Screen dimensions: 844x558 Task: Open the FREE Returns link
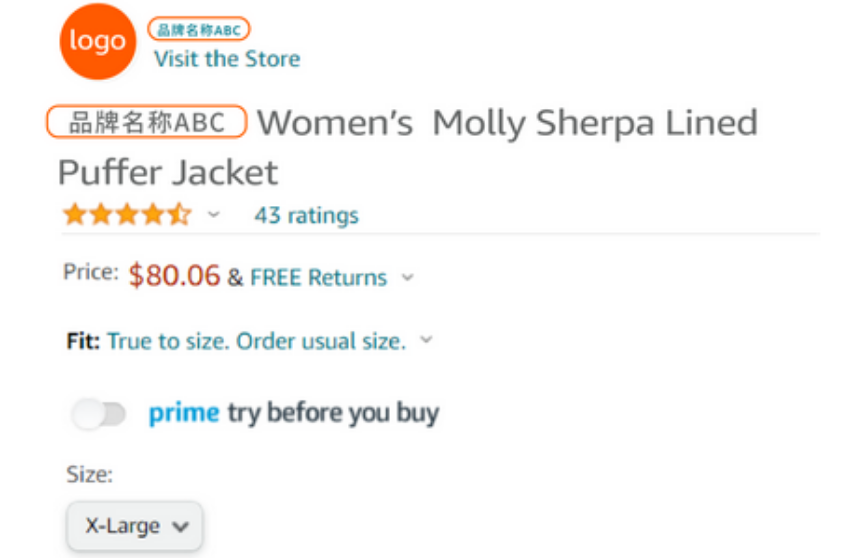318,277
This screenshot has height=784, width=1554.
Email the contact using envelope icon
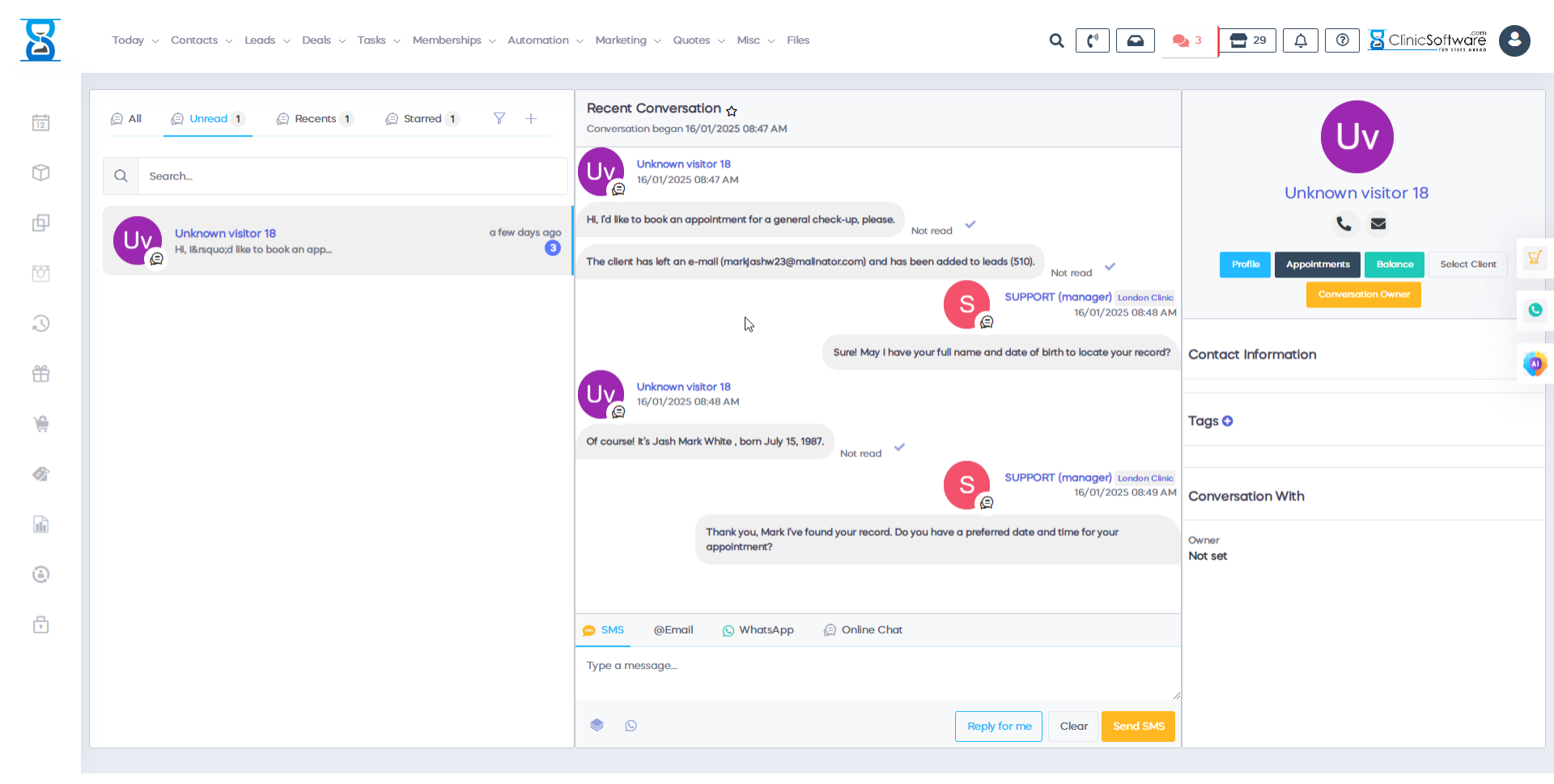(x=1378, y=224)
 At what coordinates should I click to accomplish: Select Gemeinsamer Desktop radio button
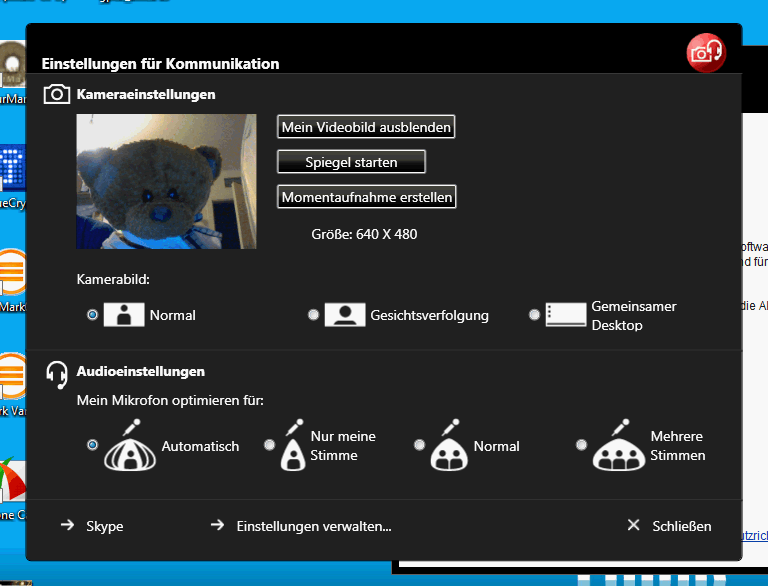coord(535,315)
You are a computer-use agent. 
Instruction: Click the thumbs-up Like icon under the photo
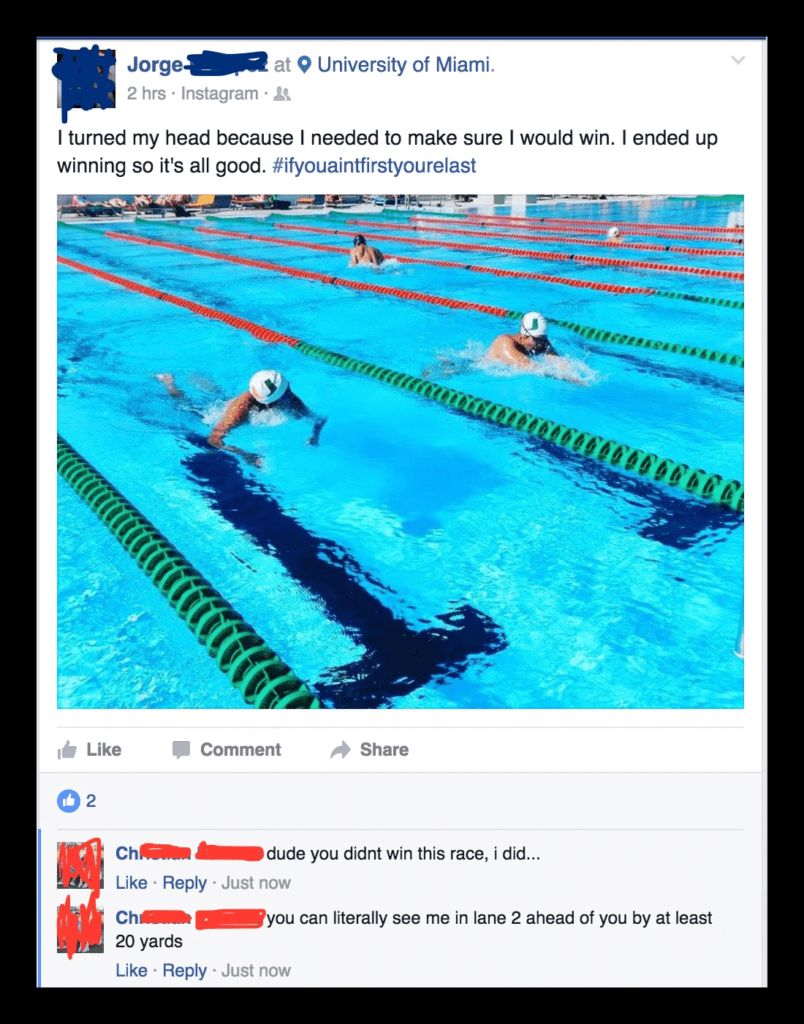click(x=67, y=750)
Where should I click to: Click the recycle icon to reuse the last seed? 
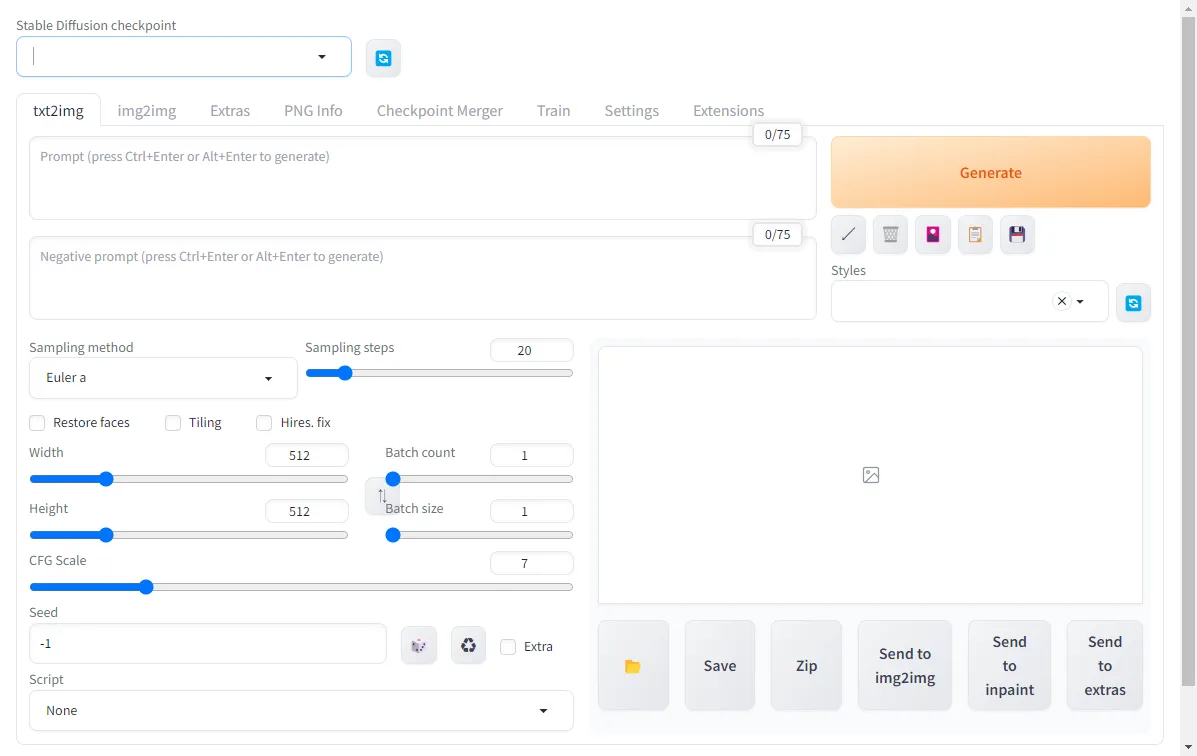[x=468, y=645]
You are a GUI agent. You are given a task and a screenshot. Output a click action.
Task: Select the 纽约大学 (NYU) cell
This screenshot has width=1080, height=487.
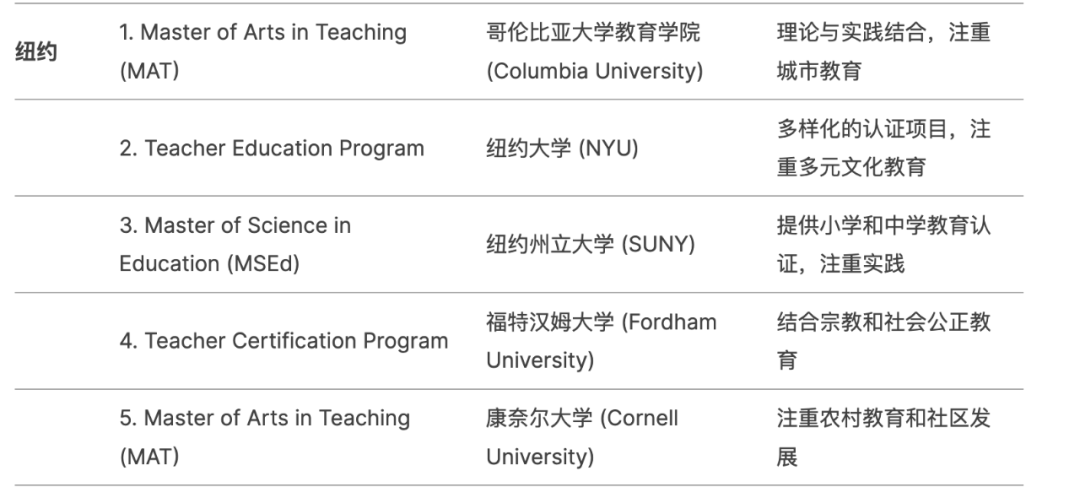tap(562, 148)
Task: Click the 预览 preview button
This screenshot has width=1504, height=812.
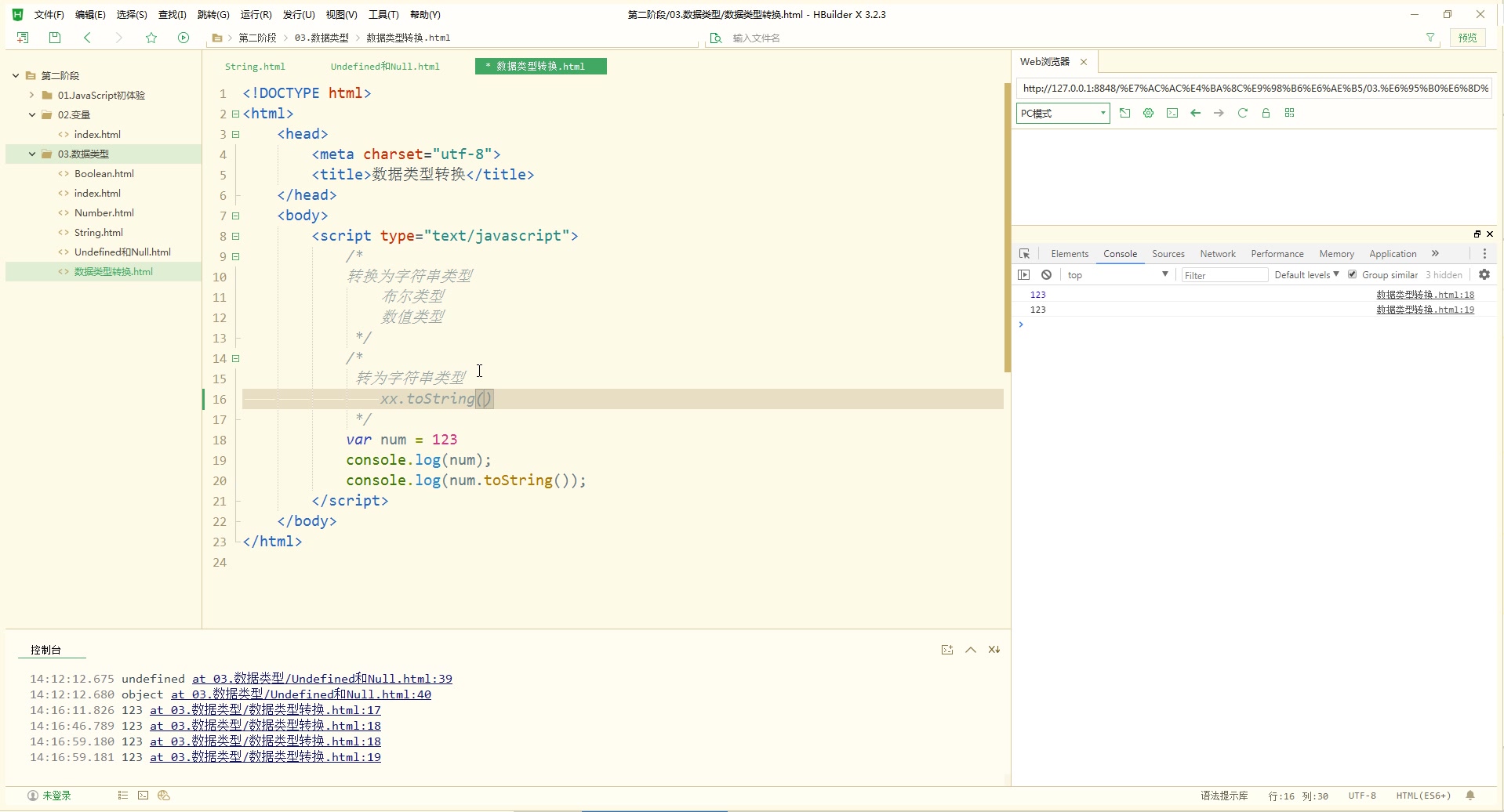Action: pyautogui.click(x=1467, y=38)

# # # #

Task prompt
An exact copy of the lines from the one with "This screenshot has width=1080, height=487." through the end of the entries above, both included, is the whole answer. It contains no pictures.

Answer space
This screenshot has width=1080, height=487.
tap(562, 148)
Task: Click the 预览 preview button
This screenshot has width=1504, height=812.
Action: pyautogui.click(x=1467, y=38)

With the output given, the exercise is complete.